Se volvió de nuevo y esperó.

Los clientes se volvieron a su vez para mirarlo, uno a uno. Lo evaluaban abiertamente y seguían a lo suyo. La camarera describió otro circuito por la sala, despacio, mirando a todos lados menos adonde él estaba. Reacher permaneció de pie, analizando la situación con su base de datos mental para ver si conseguía comprenderla. Finalmente perdió la paciencia, dejó atrás el cartel y se sentó en una mesa para cuatro. Arrastró la silla para separarla de la mesa, tomó asiento y se puso cómodo. La camarera observó cómo lo hacía y después se dirigió a la cocina.

No volvió a salir.

Reacher permaneció sentado y esperó. La sala estaba en silencio. Nadie decía nada. Tampoco se oía nada, excepto el entrechocar de los cubiertos contra los platos, a la gente masticando, el ligero golpe de las tazas de cerámica sobre los platillos y el suave crujido de la madera de las patas de las sillas cada vez que alguno de los comensales se removía. Aquellos pequeños ruidos fueron haciéndose cada vez más intensos en aquel vasto espacio embaldosado y acabaron resultando abrumadores.

No pasó nada durante cerca de diez minutos.

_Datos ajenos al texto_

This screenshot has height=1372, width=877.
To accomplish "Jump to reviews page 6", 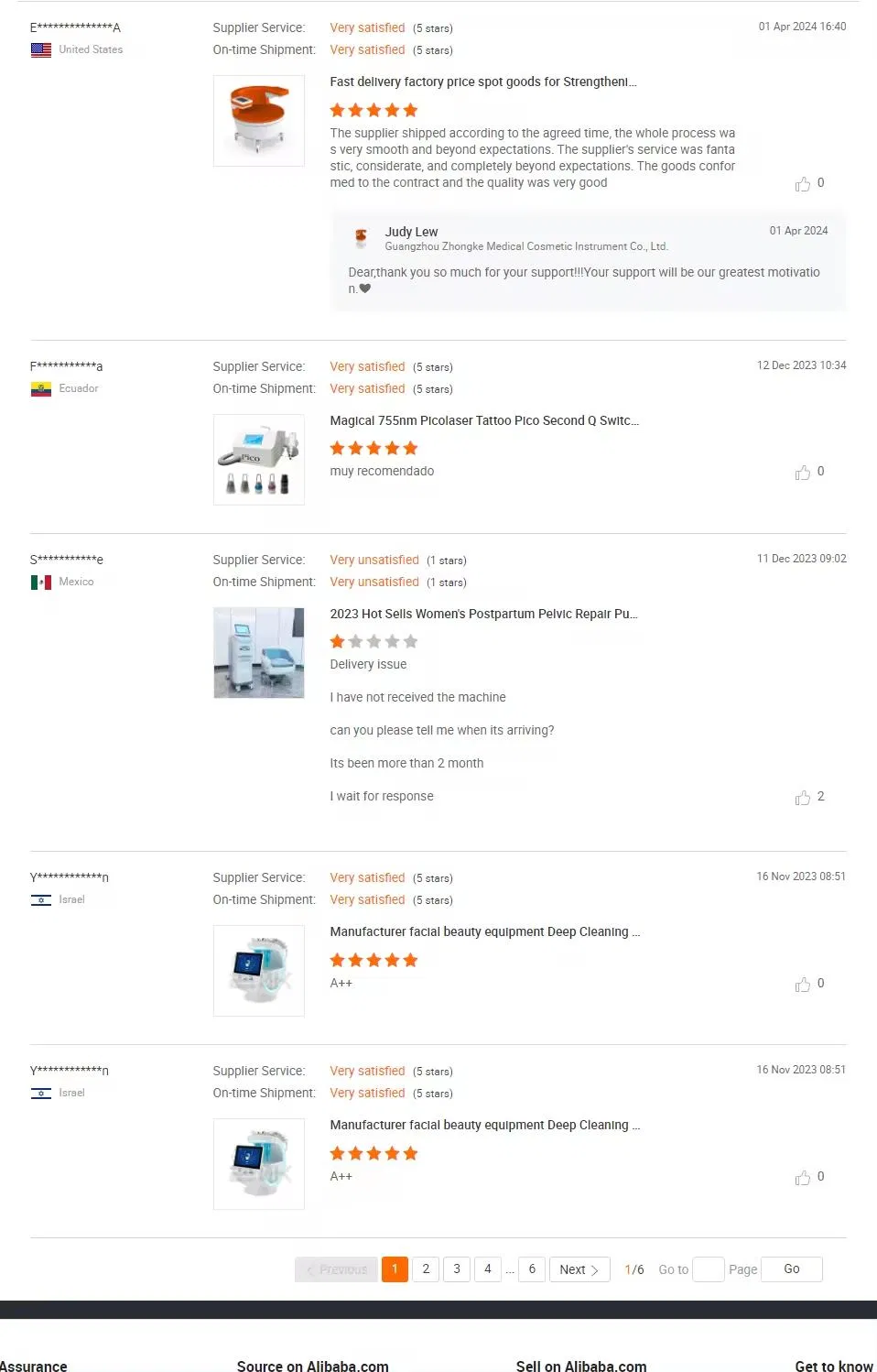I will coord(532,1269).
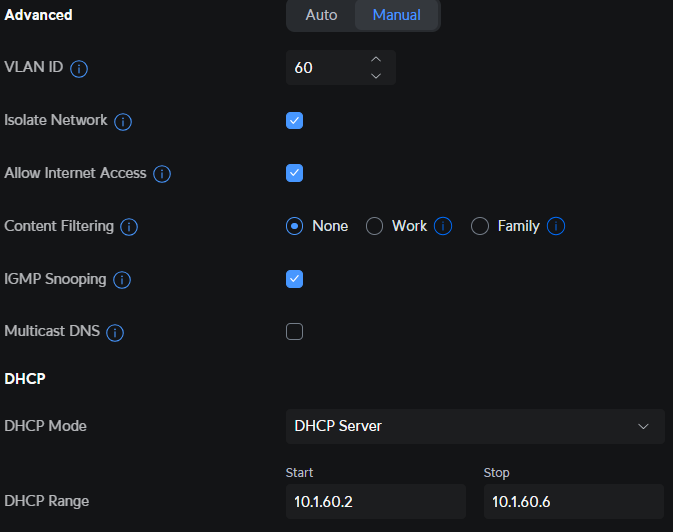Screen dimensions: 673x532
Task: Choose the Family content filtering option
Action: (480, 226)
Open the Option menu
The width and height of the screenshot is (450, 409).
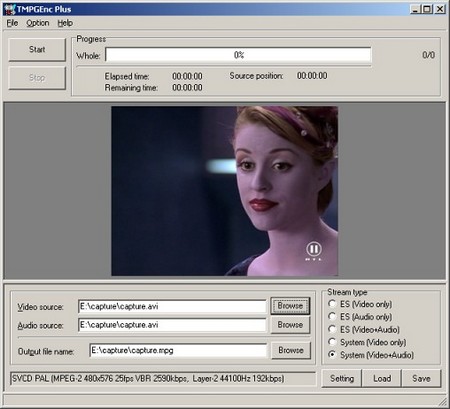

Entonces, una vieja camioneta con cabina doble se detuvo junto a la acera, justo frente a la puerta del restaurante. Hubo una pequeña pausa y, a continuación, cuatro hombres bajaron de la camioneta y se quedaron juntos en la acera. Luego, adoptaron una formación cerrada, hicieron otra breve pausa y entraron en el restaurante. Una vez dentro volvieron a detenerse, miraron por toda la sala y no tardaron en dar con su objetivo. Fueron directos a la mesa de Reacher. Tres de ellos se sentaron en las tres sillas vacías y el cuarto se quedó en la cabecera de la mesa, bloqueando el camino a la puerta.